Gideon Welles ( born July 1, 1802 in Glastonbury, Connecticut, † February 11, 1878 in Hartford, Connecticut ) was an American politician. In the Cabinet of Abraham Lincoln and his successor, Andrew Johnson, he was involved from 1861 to 1869 Secretary of the Navy of the United States and in that time much in building a powerful navy of the northern states, which could implement the blockade of the Southern States during the Civil War.

Welles attended Cheshire Academy and the Norwich Military Academy in Vermont and became first a lawyer, and later a journalist in Hartford. In 1826 he founded the journal Hartford Times.
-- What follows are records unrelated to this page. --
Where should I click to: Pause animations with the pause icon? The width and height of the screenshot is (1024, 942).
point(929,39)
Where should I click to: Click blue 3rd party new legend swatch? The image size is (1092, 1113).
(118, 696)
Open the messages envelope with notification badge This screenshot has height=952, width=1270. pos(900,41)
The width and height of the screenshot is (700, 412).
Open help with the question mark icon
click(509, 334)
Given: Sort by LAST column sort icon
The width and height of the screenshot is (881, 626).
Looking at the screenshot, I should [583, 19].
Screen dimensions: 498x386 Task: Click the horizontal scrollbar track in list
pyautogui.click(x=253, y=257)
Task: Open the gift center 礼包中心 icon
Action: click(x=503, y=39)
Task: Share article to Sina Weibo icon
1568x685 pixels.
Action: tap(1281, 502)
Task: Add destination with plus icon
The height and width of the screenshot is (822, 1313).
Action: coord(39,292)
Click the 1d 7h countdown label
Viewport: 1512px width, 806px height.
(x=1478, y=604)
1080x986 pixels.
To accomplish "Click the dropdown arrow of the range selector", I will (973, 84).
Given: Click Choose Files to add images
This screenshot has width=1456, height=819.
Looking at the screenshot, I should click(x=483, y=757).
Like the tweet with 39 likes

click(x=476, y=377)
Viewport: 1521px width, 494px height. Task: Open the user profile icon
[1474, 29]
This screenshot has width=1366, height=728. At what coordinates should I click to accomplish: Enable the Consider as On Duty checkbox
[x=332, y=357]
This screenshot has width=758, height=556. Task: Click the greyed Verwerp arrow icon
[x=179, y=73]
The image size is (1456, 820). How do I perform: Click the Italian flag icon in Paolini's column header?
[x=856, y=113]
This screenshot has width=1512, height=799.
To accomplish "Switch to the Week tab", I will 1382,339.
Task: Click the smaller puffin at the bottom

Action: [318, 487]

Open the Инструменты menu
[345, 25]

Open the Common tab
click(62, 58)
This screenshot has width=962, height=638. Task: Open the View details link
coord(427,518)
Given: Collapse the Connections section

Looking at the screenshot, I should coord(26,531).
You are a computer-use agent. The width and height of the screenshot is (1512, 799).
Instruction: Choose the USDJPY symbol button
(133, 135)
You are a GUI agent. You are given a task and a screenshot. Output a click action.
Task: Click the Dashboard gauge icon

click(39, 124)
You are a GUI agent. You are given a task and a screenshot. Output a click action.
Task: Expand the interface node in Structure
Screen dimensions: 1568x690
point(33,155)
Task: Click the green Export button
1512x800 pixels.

He also sat for the Democrats in the House of Representatives from Connecticut and has held various official posts, such as the postmaster in Hartford from 1836 to 1841 and the head of the Navy Office Supply 1846-1849.

Due to its dedicated rejection of slavery he freed himself from the Democrats, first in 1848 in support of the Free Soil Party of Martin Van Buren and definitively with the founding of the Republican Party in 1854, which he established in Connecticut. For their support, he founded in 1856 the journal Hartford Evening Press. In the election for governor for the Republicans in 1856, he was behind the victorious William T. Minor of the Know-Nothing Party and the Democrat Samuel Ingham third with 10.1 percent of the vote. Welles was an active partisan of Abraham Lincoln, which made him on March 7, 1861 Secretary of the Navy ( Secretary of the Navy ). In this role, he built the navy of the northern states of strong and supported even after initial resistance, the politics of blockade of the ports of the Southern States ( Anaconda Plan), not least thanks to Welles' use could be implemented effectively and significantly to the positive for the northern states output the Civil War contributed.

Welles also served under Lincoln's successor Johnson as Secretary of the Navy, but left the Cabinet in 1869 in dispute over the Reconstruction policies of the president. He held in his impeachment loyal to Johnson. Welles moved back to the Democratic Party and returned to Hartford, where he published his journals and was active as a writer. Among other things, he published a biography of Mr. Lincoln and Mr. Seward (New York 1873).

He left behind a diary, which is considered an important source for the Cabinet Lincoln and the Civil War. The first edition published by his son in 1911 ( she was still edited by Welles himself), an output after the original appeared in 1960.